Ybarra’s team is resurrecting the proposal this year, and again requesting $300,000 in startup money. Duncan Robb, Ybarra’s chief policy officer, is shopping around proposed legislative language that would enact the rural schools program. They’ve also re-branded the proposal, referring to the proposal as the rural education support networks.

Ybarra also has a decision to make when it comes to paying for the rural education support network. Her original budget proposal from September called for funding the proposal out of the public school budget.

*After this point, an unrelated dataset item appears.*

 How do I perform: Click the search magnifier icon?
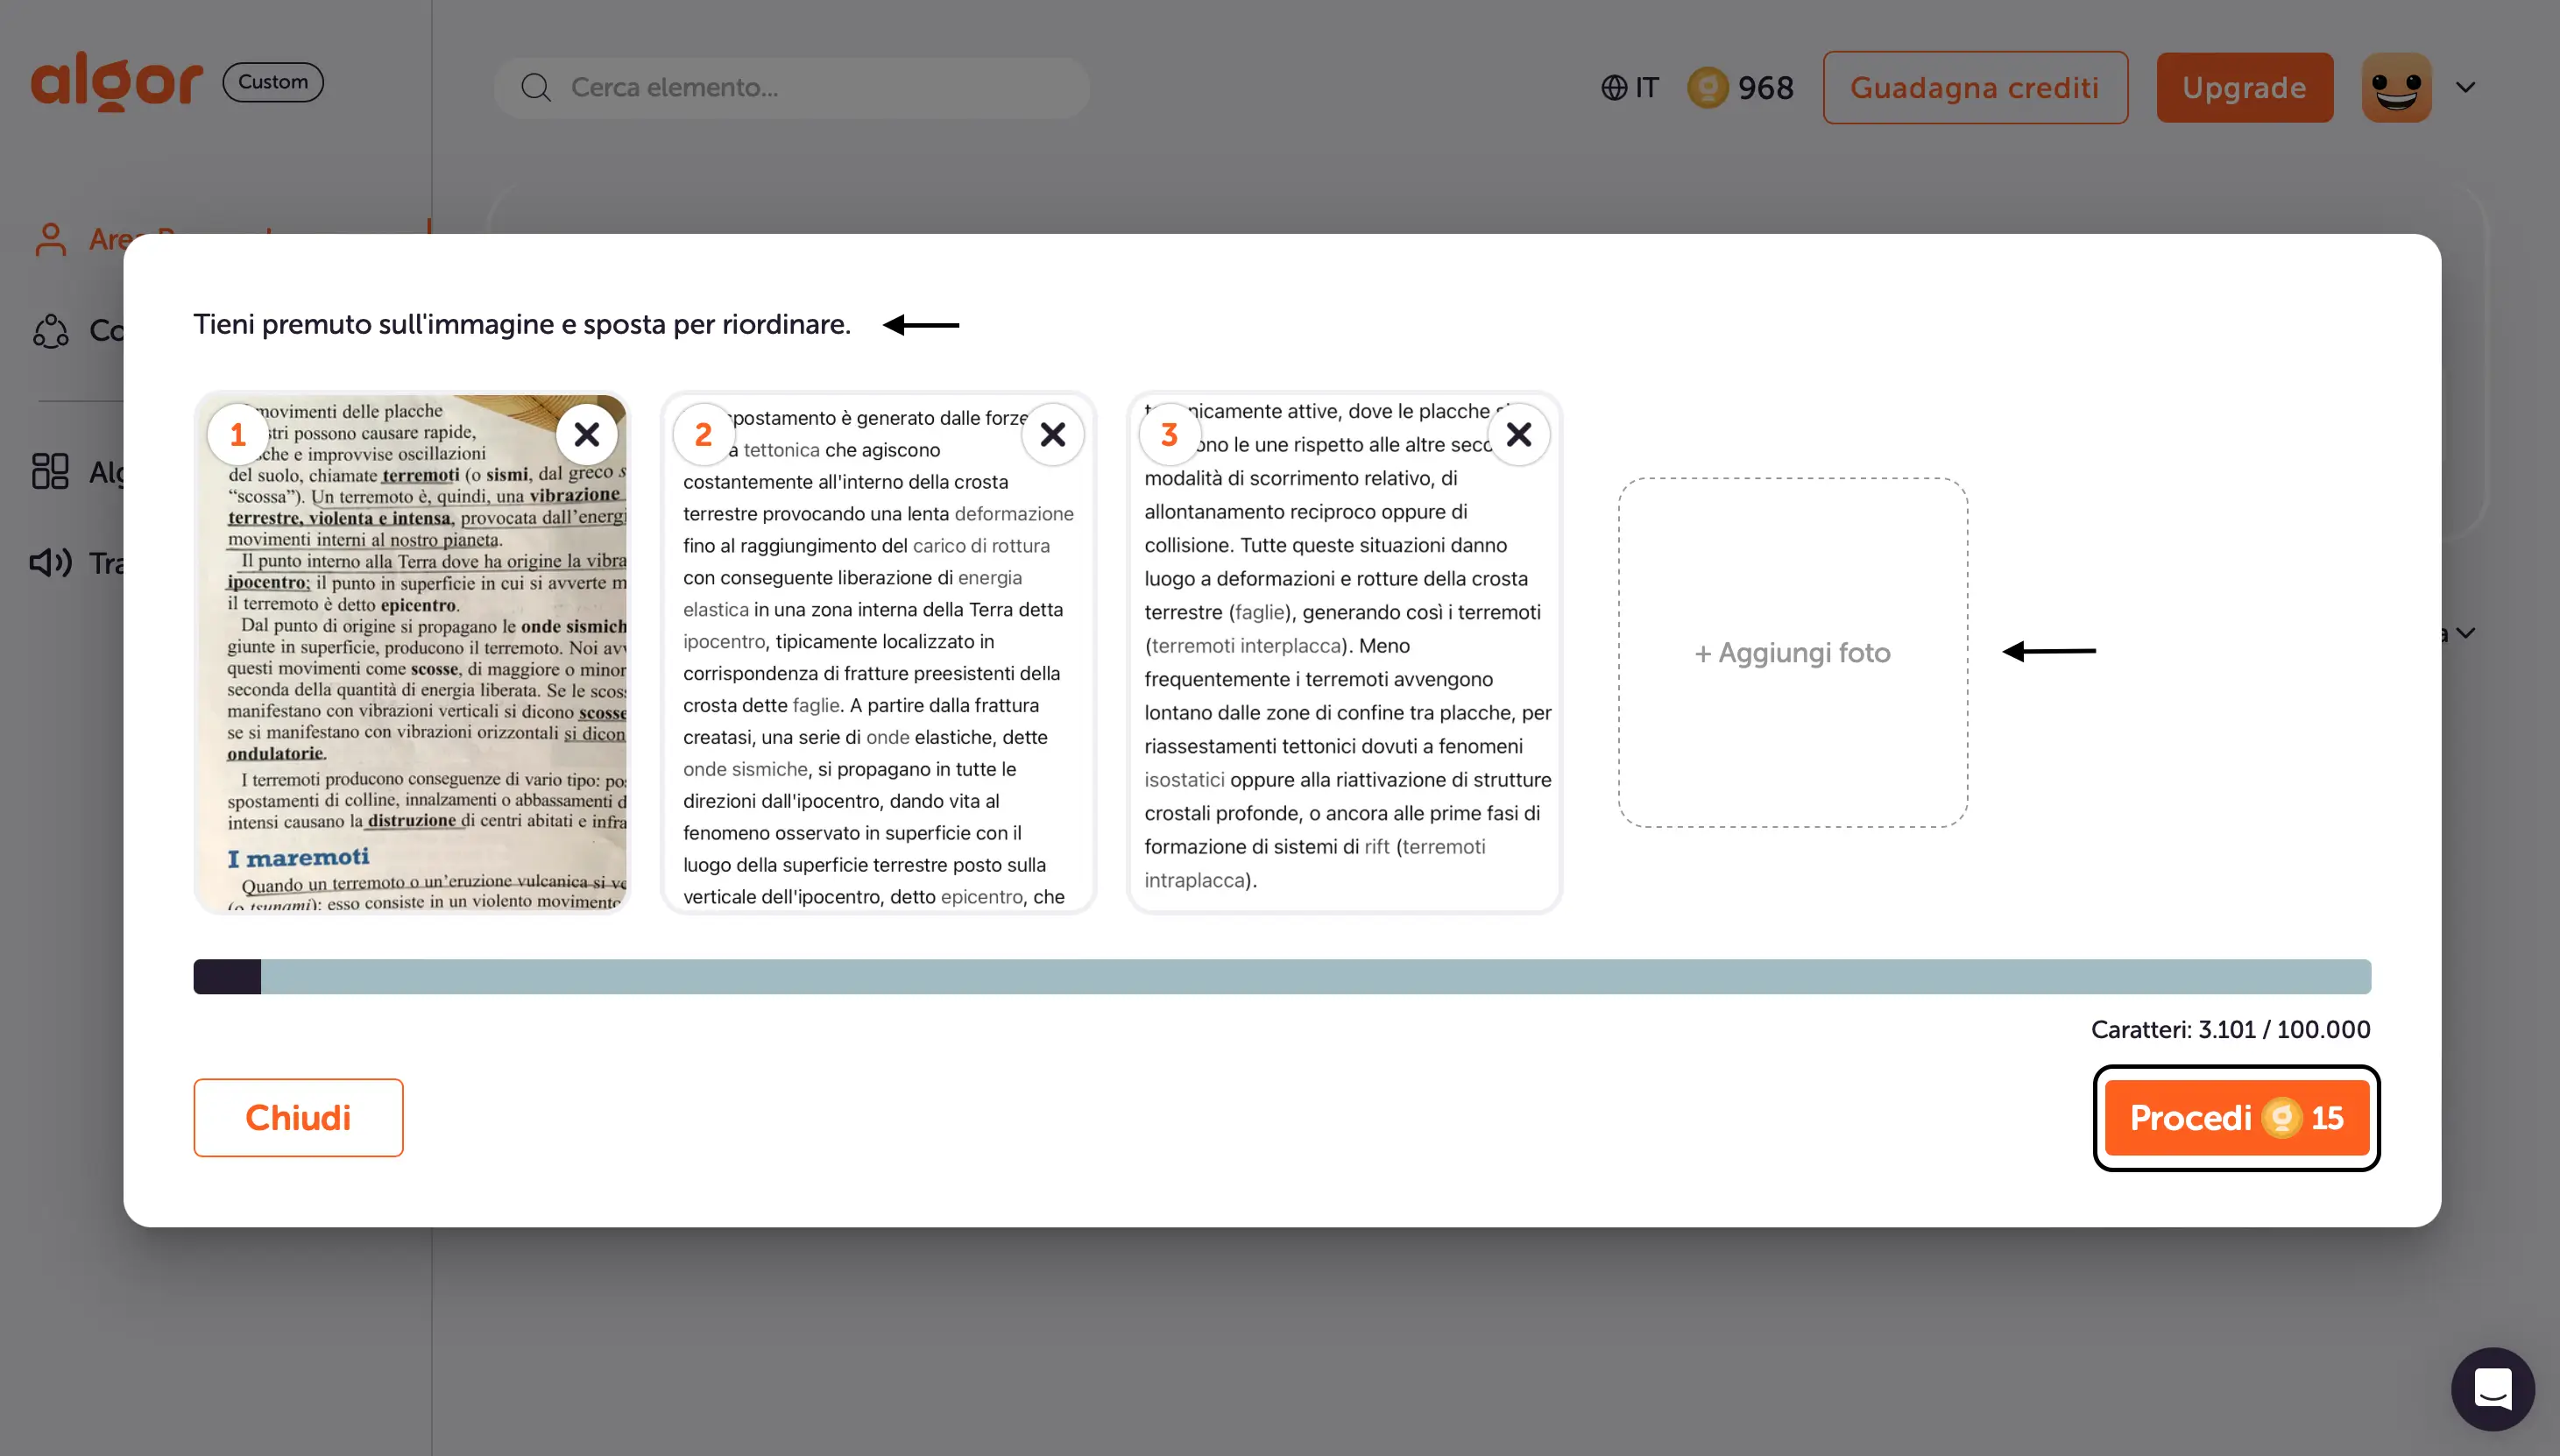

In November, members of the Idaho School Board Association vote to support the rural schools proposal only if it is paid for by Ybarra’s State Department of Education budget, not the public school budget.

Ybarra has not announced whether she will amend her budget request to win favor from the ISBA.

“Related to Rural School Support Networks, the superintendent is still developing her message to JFAC and will address Rural School Support Networks next Thursday,” Church said in a written statement. 

Education week highlights at the Statehouse

Monday

  • 9 a.m., first floor rotunda, National School Choice Week breakfast and speeches
  • 9 a.m – 1 p.m., second floor rotunda, State Department of Education public open house designed to showcase the return on investment for public schools.
  • 4 p.m., Room WW-17, free screening of the documentary “Most likely to succeed,” sponsored by Bluum and National School Choice Week.

Tuesday

  • Noon- 4 p.m., STEM Matters Workshop: A hands-on educational program sponsored by Idaho’s STEM Action Center, which will feature student projects and a chance to connect with businesses that are making waves within the STEM disciplines of science, technology, engineering and math.

Thursday

  • 8 a.m., public school budget hearing, Joint Finance-Appropriations Committee: Ybarra and the state’s nonpartisan budget analysts will present Ybarra’s budget request for the 2017-18 school year and field questions from lawmakers.

Friday

  • 8 a.m., Joint Finance-Appropriations Committee: STEM Action Center and career-technical education budget hearings.